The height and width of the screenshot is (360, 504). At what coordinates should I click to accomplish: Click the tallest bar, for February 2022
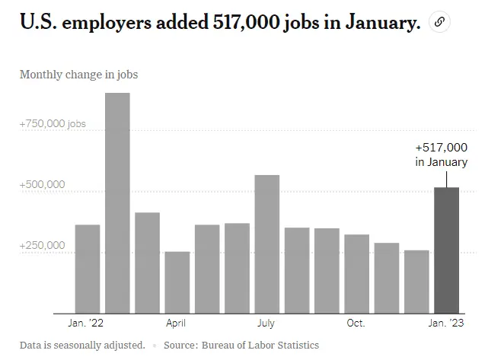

══════

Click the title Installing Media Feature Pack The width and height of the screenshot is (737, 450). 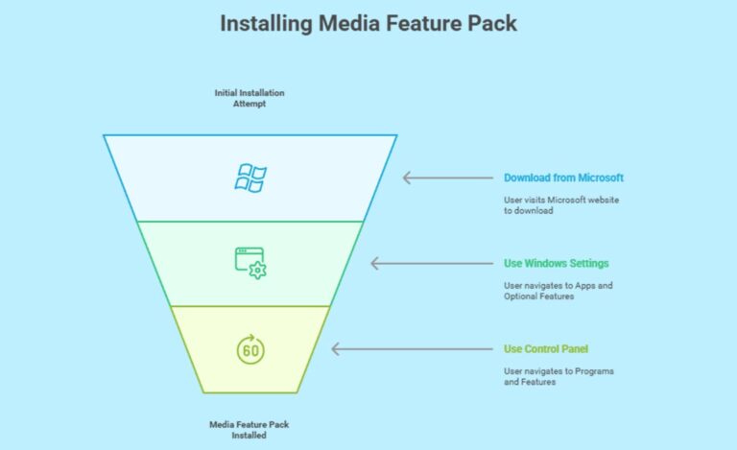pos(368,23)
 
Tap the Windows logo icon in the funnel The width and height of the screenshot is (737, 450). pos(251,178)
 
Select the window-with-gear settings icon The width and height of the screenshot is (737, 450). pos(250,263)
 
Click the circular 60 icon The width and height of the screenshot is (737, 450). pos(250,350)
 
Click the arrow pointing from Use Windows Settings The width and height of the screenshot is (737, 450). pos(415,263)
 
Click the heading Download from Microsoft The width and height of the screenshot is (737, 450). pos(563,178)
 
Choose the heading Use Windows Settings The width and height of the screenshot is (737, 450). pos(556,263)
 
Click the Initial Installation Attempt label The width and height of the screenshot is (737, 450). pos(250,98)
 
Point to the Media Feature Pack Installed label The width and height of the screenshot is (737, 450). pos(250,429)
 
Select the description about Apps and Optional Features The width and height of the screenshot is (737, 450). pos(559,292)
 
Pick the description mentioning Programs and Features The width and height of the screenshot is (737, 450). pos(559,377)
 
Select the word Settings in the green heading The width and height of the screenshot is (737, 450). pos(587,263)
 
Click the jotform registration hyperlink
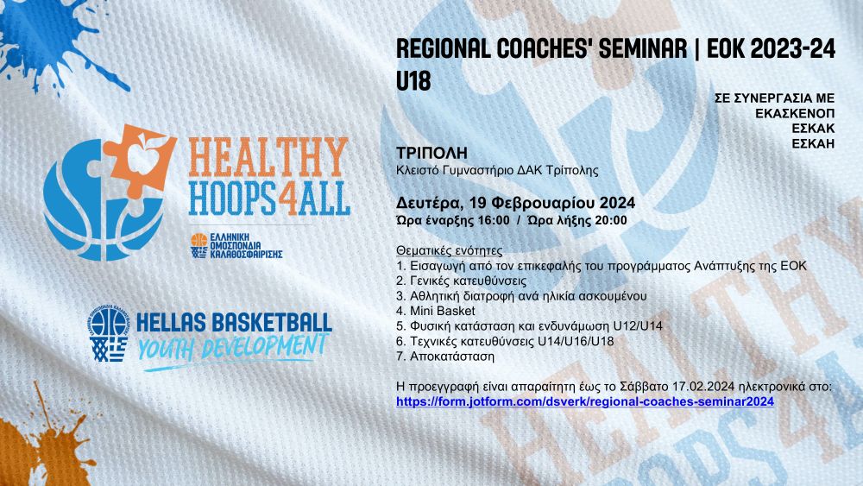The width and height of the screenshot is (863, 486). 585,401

══════

EXERCISE>
Please extract each line of the listing above that contains the word "icon", treating uppercase and lowercase letters as different.

COMPLETED EXERCISE>
Tap the Windows logo icon in the funnel The width and height of the screenshot is (737, 450). pos(251,178)
Select the window-with-gear settings icon The width and height of the screenshot is (737, 450). pos(250,263)
Click the circular 60 icon The width and height of the screenshot is (737, 450). pos(250,350)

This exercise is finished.